Wayne himself rapped some lyrics from “Dr. Carter” for MTV News back in January while shooting pictures for his
album artwork . Then he played “Lollipop,” “A Milli” and a record that turned out to be “La La” on his tour bus around NBA All-Star Weekend. Needless to say, this writer never felt nervous about Birdman Jr. living up to the hype. Not just the hype of the album — the expectations for this project are probably some of the loftiest since Snoop dropped Doggystyle. But Wayne is also living up to the hype of being at the peak of his artistry and setting the standard for all other MCs this year, yesssirrr.
If Tha Carter III were a piece of architecture, it would be a cross between a rugged project building, a lush condominium complex and a fun house.
He starts off with “3 Peat,” which is entertaining at every turn with its background violins, B-boy humor and soulful, unsystematic melody. “Swallow my words, taste my thoughts/ And if it’s too nasty, spit it back at me,” Weezy raps. “It’s the New Orleans nightmare, money so old it’s growing white hair.”
Then there’s Wayne and Jay-Z’s second collaboration. “Mr. Carter” immediately reels you in with a sample that goes, “Hey, Mr. Carter/ Say, where you been?” Hov and Weezy engage in a back-and-forth of lunchroom rap. Which is not to say that anything they’re saying is elementary. Quite the contrary. The track is a lyrical slugfest that will undoubtedly have all the kids at school debating who killed it the best. And the winner is … us. Young Carter’s opening verse describes how the four seasons hate him because he has all their signature traits.
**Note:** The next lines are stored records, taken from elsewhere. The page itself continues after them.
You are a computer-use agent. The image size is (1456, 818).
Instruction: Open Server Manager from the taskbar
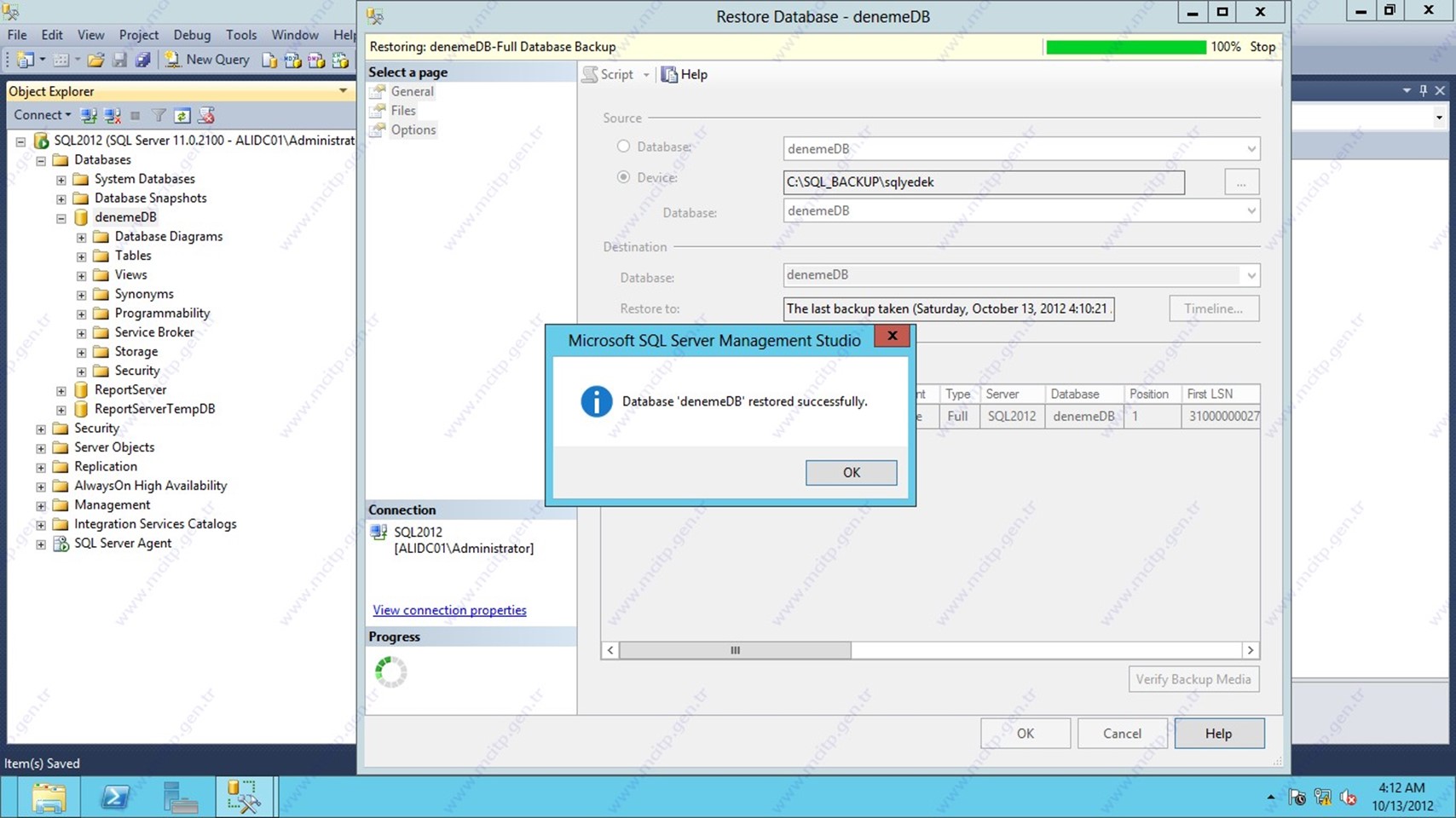point(180,798)
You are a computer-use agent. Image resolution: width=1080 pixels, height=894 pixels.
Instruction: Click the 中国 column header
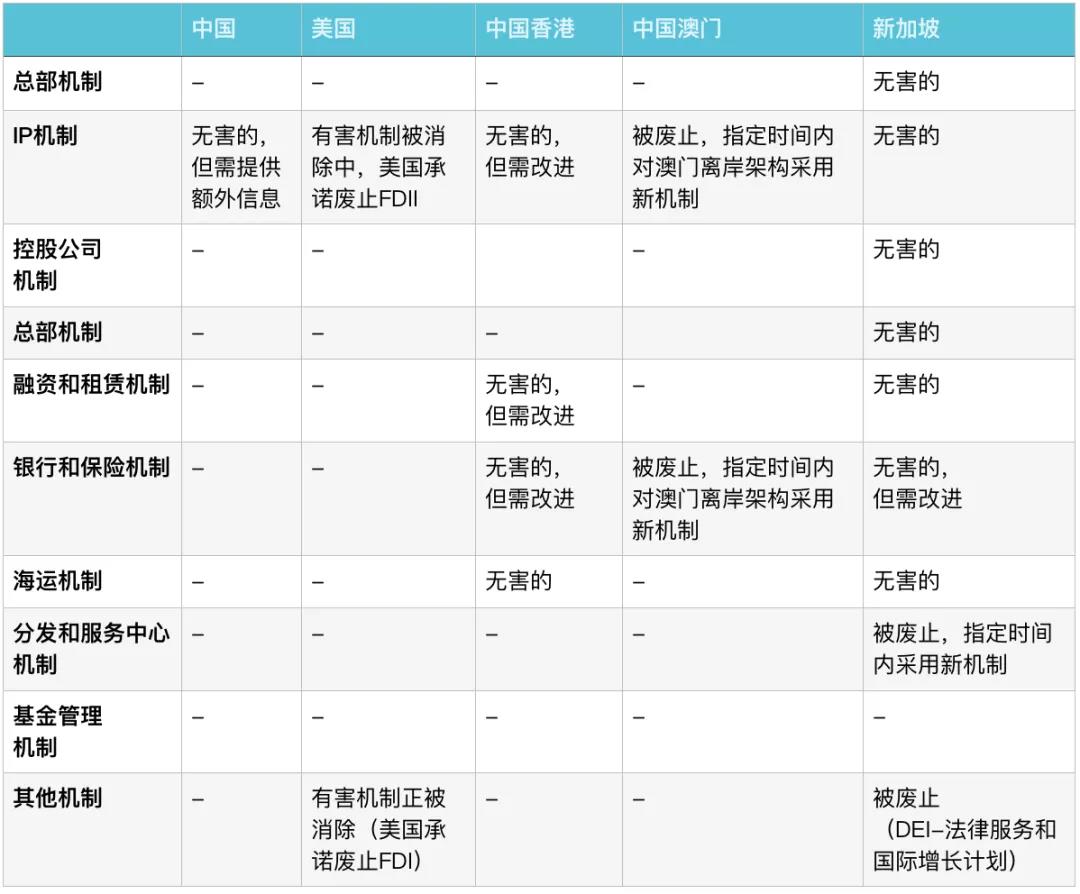tap(214, 29)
Later, elder Carter declares that he has no problem eventually passing the torch to Wayne: “I’m right here in my chair/ With my crown and my dear Queen B/ As I share mic time with my heir …/ Go farther, go further, go farther/ Is that not why we came?/ If not, don’t bother.”
Incidentally, “Comfortable” seems to be inspired by one of Beyoncé’s big songs. It gives the man’s perspective of dealing with a girl who thinks she’s “irreplaceable.” Babyface takes over on the hook, coming from obscurity and sounding as crisp as he did when he sang about paying some girl’s rent back in the ’80s. ’Face warns the woman not to take their relationship for granted: “If you don’t love me, someone else will.” Weezy F. Baby comes in saying, “To the left, to the lefty/ If you want to be my guest, you can step.”
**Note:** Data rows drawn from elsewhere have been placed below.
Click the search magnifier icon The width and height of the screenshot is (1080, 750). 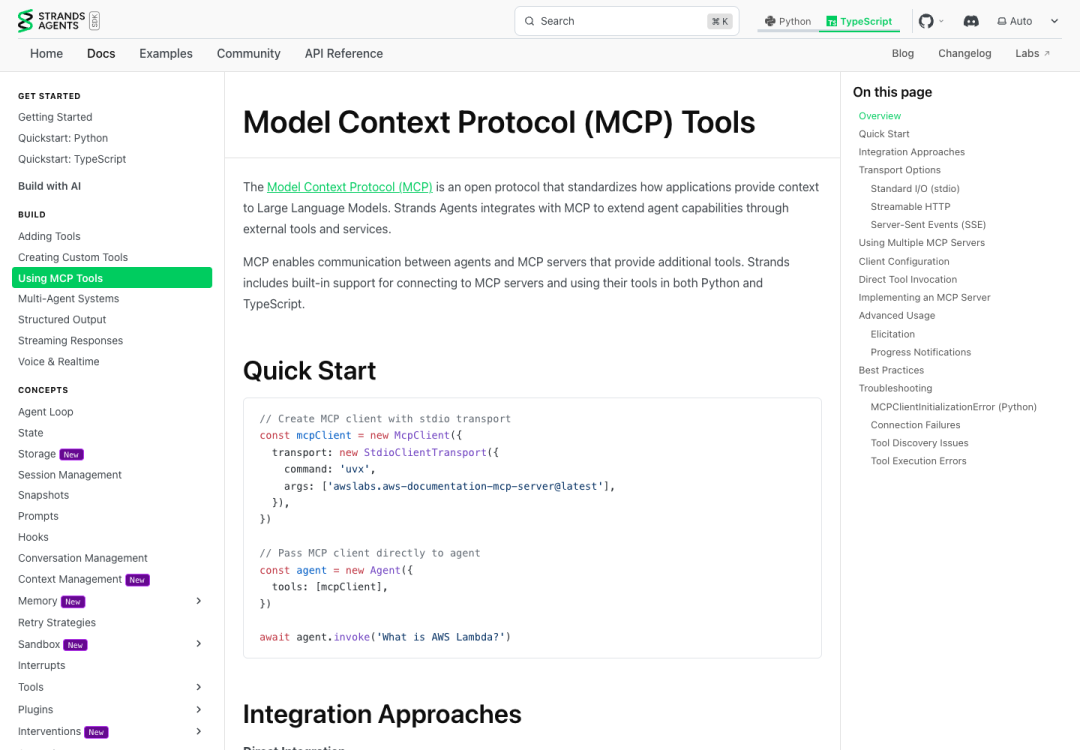point(529,21)
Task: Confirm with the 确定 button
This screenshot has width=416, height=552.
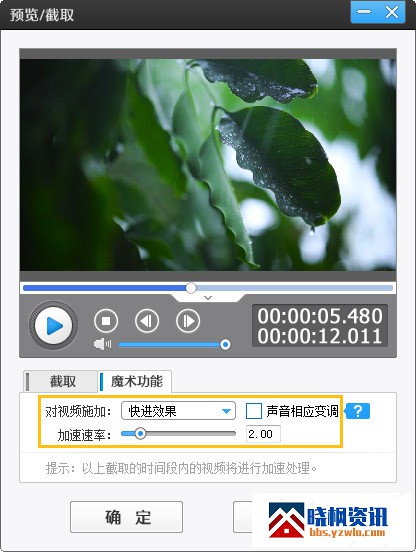Action: pyautogui.click(x=126, y=517)
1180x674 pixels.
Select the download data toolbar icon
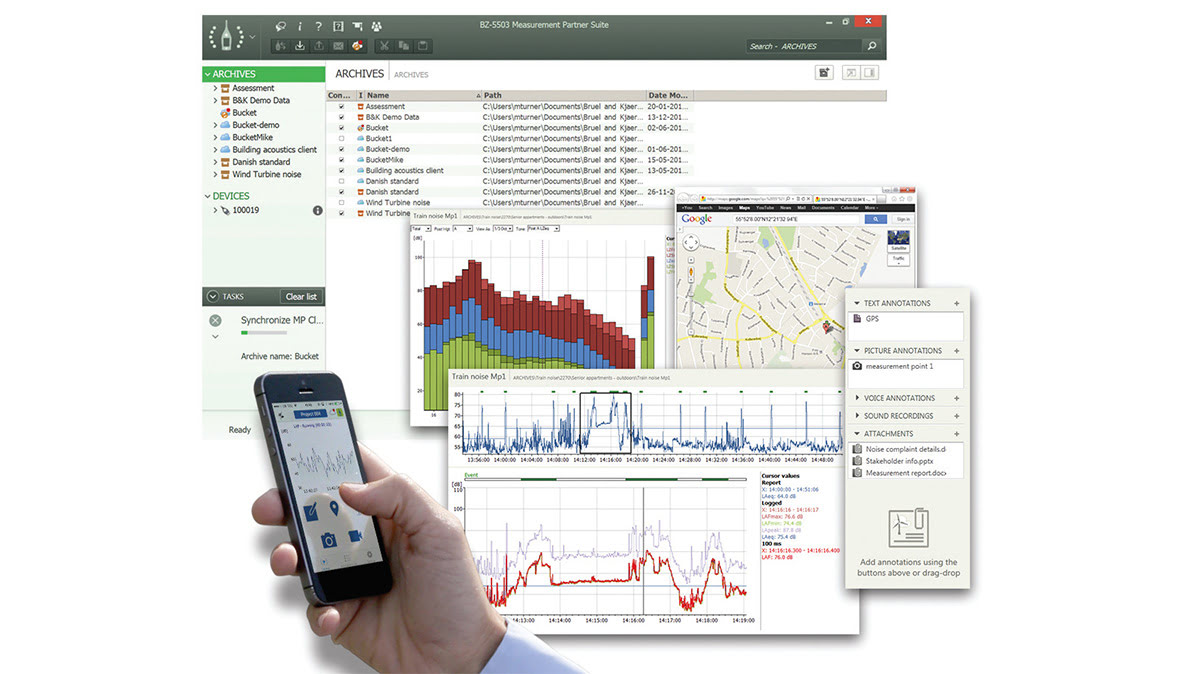299,45
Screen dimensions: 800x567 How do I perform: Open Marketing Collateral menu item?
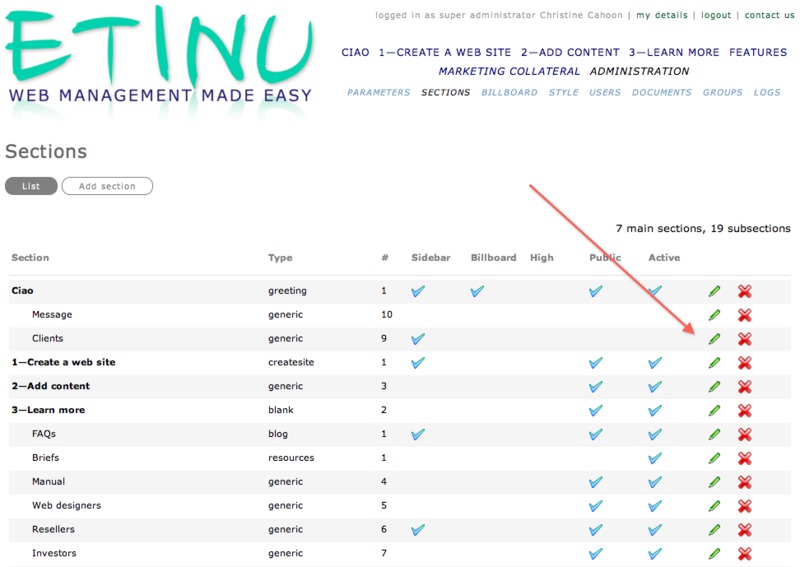click(509, 72)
From its title, “Tie My Hands” sounds like another one of Wayne’s freaky tales, especially when you see that ladies’ man Robin Thicke is the track’s guest. Instead, the New Orleans Fireman spits social commentary about tragedy in his hometown: “They try to tell me keep my eyes open/ My whole city underwater, some people still floatin’/ Then they wonder why black people still votin’, ’cause your president’s still jokin’/ Take away the football team, the basketball team, now all we got is me to represent New Orleans/ No governor, no help from the mayor/ Just a steady beatin’ heart and a wish and a prayer.”
Album closer “Misunderstood” gives a humanistic look at Dwayne Carter and ends with a calm but seething invective against the the Reverend Al Sharpton and anybody else who has protested hip-hop music.